I am a Trifectan

1. What is your name (real or otherwise)?
People call me these things: Brenda, Mrs. Warren, The Great Brendini, Mom, undercaws, Teacher, and Hey Lady!

2. Describe your writing style in three words.
quirky, accessible, prosaic (I don’t know…you tell me.)

3. How long have you been writing online?
Three years— two years at Beyond the Bozone, and one year at undercaws.

4. Which, if any, other writing challenges do you participate in?
The Sunday Whirl–It is a prompt site I host that offers weekly wordles. Tess Kincaid’s The Mag is another prompt site I write to with some regularity.

5. Describe one way in which you could improve your writing.
If I went back and edited some old work…it’s that thing about looking at your work with fresh eyes. In his book, On Writing, Stephen King talks about looking at his work six months after he’s written it, so he can go back and “kill his darlings.” He edits at least ten percent of what he’s written. He cuts the stuff he puts in there for himself, not his readers. We all do it. Our writing contains extraneous crap that we keep in there for personal reasons. I need to kill my darlings and submit some work.

6. What is the best writing advice you’ve ever been given?
“Kill your darlings, kill your darlings, even when it breaks your egocentric little scribbler’s heart, kill your darlings” Stephen King, On Writing

7. Who is your favorite author?
Alice Hoffman, Sherman Alexie

8. How do you make time to write?
The Sunday Whirl forces me to write every week. I started that prompt blog in April 2011. My responsibility to that a community of writers keeps me writing. Visit The Whirl. Join us!

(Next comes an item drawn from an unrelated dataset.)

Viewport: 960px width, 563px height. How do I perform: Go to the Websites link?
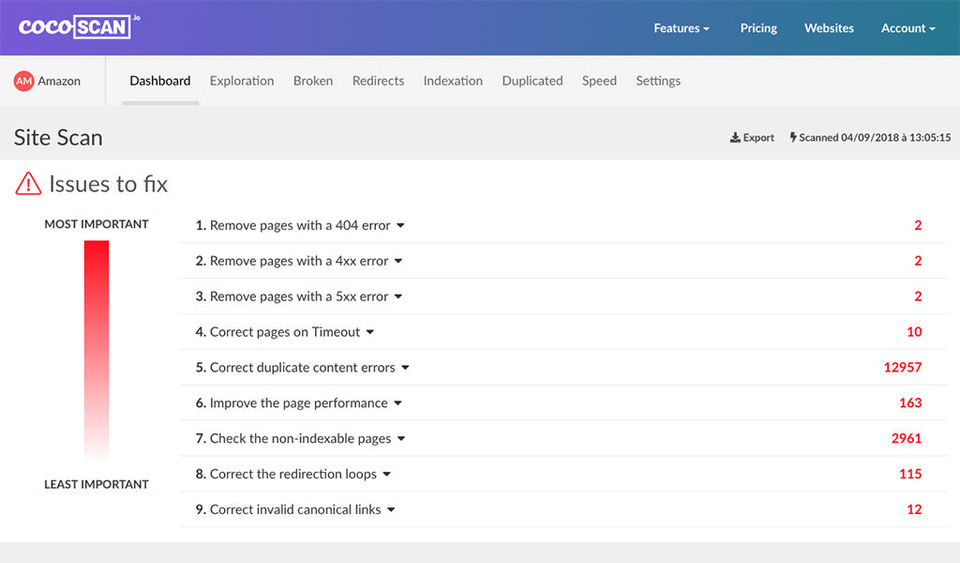(x=829, y=28)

9. Give us one word we should consider using as a prompt. Remember–it must have a third definition.
Whirl.

10. Direct us to one blog post of yours that we shouldn’t miss reading.
Because I love my friend David Arnott, I want you to read Watermelon Train Wreck. There is also a reference there to a poem on my first Internet home, Beyond the Bozone. That poem, The Dead Woman and The Mad Hatter, is my personal favorite. Read them both. Dave is gone. But somehow, he lives a bit in those poems.